Students March Across the Nation For Safer Schools
On March 24, students across the country marched for their lives in order to push legislators to take action against the violence that is occurring in schools across the nation. Marches were held in Washington D.C. and locally.
The day after the mass shooting in Parkland, Florida, Chelsey Morgeson received a message from a former classmate asking if she wanted to organize an activism event. She started a Facebook group and the next day, BGAA and Moms Demand Action created a placeholder event for the same cause. They joined forces and brought Fayette County students on board to plan March for Our Lives Lexington.
“It’s been amazing working with people from different organizations as well as local students. There are people involved with organizing this march from multiple generations, which of course comes with its own challenges, but it’s been great seeing everyone come together for this cause and I’ve met a ton of wonderful people because of it,” Morgeson said.
Morgeson and her group received a grant to obtain permits, a sound system and advertising supplies. For six weeks, they held logistical meetings, designed shirts and buttons, made posters and wrote speeches.

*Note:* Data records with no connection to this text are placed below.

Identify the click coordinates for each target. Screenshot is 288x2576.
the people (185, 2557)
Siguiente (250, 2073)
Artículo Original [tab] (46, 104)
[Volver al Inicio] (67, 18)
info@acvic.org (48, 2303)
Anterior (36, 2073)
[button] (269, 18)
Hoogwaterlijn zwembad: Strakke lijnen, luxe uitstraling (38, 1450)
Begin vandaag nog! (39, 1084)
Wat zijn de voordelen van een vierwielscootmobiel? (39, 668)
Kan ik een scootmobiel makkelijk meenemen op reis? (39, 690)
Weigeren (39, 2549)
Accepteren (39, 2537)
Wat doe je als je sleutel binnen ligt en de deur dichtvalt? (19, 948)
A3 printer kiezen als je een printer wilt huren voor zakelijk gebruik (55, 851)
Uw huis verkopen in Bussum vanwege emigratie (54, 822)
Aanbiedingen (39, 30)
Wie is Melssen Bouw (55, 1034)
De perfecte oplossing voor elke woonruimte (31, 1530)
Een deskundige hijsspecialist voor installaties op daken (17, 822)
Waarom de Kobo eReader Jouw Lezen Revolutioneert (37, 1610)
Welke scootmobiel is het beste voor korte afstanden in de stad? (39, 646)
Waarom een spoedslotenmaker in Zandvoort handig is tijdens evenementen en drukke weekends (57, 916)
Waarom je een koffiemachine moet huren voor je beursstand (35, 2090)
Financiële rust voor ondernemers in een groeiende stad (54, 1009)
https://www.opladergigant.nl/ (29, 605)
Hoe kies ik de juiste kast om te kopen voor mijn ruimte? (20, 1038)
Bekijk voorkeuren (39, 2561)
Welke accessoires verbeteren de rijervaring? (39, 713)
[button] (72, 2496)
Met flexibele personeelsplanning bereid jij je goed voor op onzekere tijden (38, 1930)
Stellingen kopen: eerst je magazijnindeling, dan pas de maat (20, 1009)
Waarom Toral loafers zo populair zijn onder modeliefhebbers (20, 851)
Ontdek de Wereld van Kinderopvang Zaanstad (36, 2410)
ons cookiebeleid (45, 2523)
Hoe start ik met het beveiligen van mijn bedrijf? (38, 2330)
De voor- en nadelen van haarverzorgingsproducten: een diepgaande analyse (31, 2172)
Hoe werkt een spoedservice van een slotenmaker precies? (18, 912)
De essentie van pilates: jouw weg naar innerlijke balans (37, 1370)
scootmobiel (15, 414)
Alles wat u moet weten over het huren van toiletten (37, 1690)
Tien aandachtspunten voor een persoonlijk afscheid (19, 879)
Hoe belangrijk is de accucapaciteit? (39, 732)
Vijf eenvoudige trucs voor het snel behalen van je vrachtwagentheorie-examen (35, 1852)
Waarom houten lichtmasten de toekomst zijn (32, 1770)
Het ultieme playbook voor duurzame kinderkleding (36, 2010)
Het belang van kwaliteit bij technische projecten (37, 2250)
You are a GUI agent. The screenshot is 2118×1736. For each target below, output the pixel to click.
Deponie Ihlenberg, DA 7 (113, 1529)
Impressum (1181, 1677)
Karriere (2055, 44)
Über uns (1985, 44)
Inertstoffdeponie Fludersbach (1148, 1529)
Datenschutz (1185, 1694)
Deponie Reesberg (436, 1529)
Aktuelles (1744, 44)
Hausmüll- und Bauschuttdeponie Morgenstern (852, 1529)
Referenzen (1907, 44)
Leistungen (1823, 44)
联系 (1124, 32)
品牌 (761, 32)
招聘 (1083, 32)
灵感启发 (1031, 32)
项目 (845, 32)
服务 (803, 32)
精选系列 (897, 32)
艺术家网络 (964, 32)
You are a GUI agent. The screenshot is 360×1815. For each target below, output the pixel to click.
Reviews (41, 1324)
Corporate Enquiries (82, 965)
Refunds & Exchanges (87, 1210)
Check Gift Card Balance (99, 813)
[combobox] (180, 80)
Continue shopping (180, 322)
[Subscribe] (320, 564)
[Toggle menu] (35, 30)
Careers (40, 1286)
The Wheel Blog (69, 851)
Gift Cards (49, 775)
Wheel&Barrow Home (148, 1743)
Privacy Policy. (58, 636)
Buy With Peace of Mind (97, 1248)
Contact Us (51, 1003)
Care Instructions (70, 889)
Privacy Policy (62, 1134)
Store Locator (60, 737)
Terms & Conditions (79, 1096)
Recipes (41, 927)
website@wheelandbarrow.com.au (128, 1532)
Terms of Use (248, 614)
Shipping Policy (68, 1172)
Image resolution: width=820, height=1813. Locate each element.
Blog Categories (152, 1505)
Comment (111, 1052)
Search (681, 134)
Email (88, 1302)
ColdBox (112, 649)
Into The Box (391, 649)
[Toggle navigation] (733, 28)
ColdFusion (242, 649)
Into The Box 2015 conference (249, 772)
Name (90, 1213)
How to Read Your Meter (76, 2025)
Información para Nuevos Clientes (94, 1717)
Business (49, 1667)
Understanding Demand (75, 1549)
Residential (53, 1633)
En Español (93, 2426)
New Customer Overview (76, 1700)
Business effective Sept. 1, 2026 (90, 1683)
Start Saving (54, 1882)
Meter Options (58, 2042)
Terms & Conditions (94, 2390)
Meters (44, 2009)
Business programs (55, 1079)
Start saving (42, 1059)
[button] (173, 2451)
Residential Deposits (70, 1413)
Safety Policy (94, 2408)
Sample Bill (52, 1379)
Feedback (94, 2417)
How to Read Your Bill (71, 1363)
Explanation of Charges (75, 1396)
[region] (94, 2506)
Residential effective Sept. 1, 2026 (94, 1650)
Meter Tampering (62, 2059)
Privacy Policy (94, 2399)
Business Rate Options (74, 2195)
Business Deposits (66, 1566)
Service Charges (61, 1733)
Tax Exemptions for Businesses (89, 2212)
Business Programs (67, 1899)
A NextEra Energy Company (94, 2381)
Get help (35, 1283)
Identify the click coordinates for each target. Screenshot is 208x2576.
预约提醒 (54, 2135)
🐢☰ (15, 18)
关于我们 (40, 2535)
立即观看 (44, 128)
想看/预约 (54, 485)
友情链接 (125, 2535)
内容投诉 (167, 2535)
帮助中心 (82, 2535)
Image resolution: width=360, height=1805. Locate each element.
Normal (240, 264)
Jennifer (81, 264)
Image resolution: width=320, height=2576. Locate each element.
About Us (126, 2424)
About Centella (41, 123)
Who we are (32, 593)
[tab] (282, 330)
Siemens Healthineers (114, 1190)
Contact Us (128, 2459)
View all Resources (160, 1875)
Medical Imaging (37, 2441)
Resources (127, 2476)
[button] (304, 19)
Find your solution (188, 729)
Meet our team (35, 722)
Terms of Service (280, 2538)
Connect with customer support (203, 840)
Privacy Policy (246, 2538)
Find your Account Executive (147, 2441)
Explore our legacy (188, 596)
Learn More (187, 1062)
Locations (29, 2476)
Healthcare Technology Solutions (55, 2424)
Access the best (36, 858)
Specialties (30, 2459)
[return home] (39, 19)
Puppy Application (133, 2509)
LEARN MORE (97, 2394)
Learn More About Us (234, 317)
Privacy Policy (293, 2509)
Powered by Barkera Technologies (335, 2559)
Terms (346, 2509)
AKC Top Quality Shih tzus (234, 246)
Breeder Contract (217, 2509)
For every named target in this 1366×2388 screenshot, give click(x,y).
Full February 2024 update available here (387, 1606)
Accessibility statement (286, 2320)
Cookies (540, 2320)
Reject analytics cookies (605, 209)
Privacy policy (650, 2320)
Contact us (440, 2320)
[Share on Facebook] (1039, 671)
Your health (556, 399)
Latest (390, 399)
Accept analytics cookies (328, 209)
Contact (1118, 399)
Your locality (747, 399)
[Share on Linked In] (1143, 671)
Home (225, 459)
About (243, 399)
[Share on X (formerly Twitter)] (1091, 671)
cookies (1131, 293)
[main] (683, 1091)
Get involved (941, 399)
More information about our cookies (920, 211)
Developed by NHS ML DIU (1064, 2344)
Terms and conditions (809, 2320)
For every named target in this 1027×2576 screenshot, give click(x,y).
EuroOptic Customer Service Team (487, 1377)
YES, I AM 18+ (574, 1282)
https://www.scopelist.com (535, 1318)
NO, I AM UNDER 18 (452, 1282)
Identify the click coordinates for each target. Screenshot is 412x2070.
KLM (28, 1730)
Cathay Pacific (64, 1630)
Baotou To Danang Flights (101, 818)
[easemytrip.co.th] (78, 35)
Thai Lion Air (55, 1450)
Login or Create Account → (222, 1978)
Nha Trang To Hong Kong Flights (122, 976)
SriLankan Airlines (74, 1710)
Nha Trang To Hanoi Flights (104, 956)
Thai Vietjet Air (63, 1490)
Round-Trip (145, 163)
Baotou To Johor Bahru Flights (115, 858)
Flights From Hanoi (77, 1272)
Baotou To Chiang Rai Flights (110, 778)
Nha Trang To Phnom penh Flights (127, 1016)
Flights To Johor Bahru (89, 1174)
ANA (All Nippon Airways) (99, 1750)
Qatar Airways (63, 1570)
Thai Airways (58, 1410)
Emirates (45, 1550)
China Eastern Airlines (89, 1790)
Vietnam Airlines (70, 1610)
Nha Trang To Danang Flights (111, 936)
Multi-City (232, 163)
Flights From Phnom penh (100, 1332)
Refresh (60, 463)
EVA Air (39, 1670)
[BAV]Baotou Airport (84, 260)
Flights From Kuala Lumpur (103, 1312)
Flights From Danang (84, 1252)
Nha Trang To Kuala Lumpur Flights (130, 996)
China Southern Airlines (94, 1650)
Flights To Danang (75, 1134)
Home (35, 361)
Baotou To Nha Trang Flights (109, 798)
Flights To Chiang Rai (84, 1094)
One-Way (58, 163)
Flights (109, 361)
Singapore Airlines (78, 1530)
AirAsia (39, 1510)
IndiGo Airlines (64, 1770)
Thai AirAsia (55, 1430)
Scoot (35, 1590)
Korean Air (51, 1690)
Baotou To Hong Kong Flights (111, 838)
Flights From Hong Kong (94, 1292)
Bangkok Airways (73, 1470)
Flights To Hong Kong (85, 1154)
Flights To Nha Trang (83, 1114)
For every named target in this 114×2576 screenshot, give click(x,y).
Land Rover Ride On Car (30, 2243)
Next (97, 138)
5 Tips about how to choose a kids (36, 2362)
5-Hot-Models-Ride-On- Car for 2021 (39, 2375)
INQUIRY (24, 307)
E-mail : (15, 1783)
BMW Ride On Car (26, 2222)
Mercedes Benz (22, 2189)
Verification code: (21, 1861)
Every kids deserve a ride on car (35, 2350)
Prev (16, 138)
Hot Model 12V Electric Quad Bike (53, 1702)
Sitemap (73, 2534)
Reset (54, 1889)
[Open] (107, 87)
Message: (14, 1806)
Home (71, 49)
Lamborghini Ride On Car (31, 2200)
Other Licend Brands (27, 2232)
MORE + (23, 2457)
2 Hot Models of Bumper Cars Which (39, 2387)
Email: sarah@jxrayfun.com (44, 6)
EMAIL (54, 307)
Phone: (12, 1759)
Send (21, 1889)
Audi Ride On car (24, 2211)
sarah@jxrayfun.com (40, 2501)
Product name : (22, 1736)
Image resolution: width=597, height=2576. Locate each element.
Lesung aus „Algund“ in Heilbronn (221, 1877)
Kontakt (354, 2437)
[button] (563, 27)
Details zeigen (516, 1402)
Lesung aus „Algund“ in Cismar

On Saturday, people across the city gathered outside the Lexington Courthouse where Fayette County students shared songs, poems and speeches regarding gun violence and fear. The group then marched through downtown Lexington.
Junior Radhika Sharma was one of the Dunbar students who organized the rally and took part in the opening speech.
“We wanted to assert that these occurrences have to stop and we need a multifaceted approach to solving this multidimensional issue. Treating it as black and white, or rather as red and blue, will not allow us to make progress and to treat the gun issue that it is,” Sharma said.
The march in Lexington was one of some 800 that took place across the nation. Several Dunbar students united with an estimated 800,000 others at the March for Our Lives in Washington D.C.
Sophomore Nasim Mohammadzadeh said, “I personally attended the march because I shouldn’t be afraid to attend school. I should have to worry about my education, not about my life… It is time that politicians listen to the students and realize that their future generations are dying to their lackluster policies.”
Speakers included celebrities like Miley Cyrus and Lin-Manuel Miranda, as well as a number of students who have been personally affected by gun violence, including several Parkland survivors.
“It was the most moving and powerful experience I’ve ever had,” senior Anna Susini said. “It his me afterward that the majority of the speakers were our age or even younger… I was so inspired by their action and their perseverance. Some of the speakers were only eleven years old and spoke of issues with more eloquence and understanding than most politicians.”
Both Susini and Mohammadzadeh cited Marjory Stoneman Douglas senior Emma Gonzalez as their favorite speaker. After reading the names of Parkland students who were killed, she stood in silence for six minutes and 20 seconds, the amount of time it took Nicholas Cruz to take the lives of 17 of her classmates.
“You could see it on her face that every moment of that speech was spent remembering that day and the people she lost. When she was silent, almost the entire audience was quiet too. I was surrounded by over 800,000 people and almost no one said a word,” Susini said.
Though the event is over, the group that planned March for Our Lives Lexington has no intention of resting. According to Morgeson, there are no “set action items in place yet.” However, the leftover money from the grant will go towards student-led efforts against gun violence.
“We will not sit down now that the march is over. It was only the beginning to the movement that this generation is leading… Whatever [our next step] may be, it’s only going to elevate from here. That will be from two realms: not only are we addressing gun violence, but we also are witnessing our generation proving that not only are we the future, but we are the present as well,” Sharma said.
“I want action. Many say that the march was the climax of this movement. I believe that it is just the start. With the march, children such as myself are inspired to go talk to our legislators, to go cause change in gun policy… [School shootings] are not going to disappear if we sit idly by,” Mohammadzadeh said.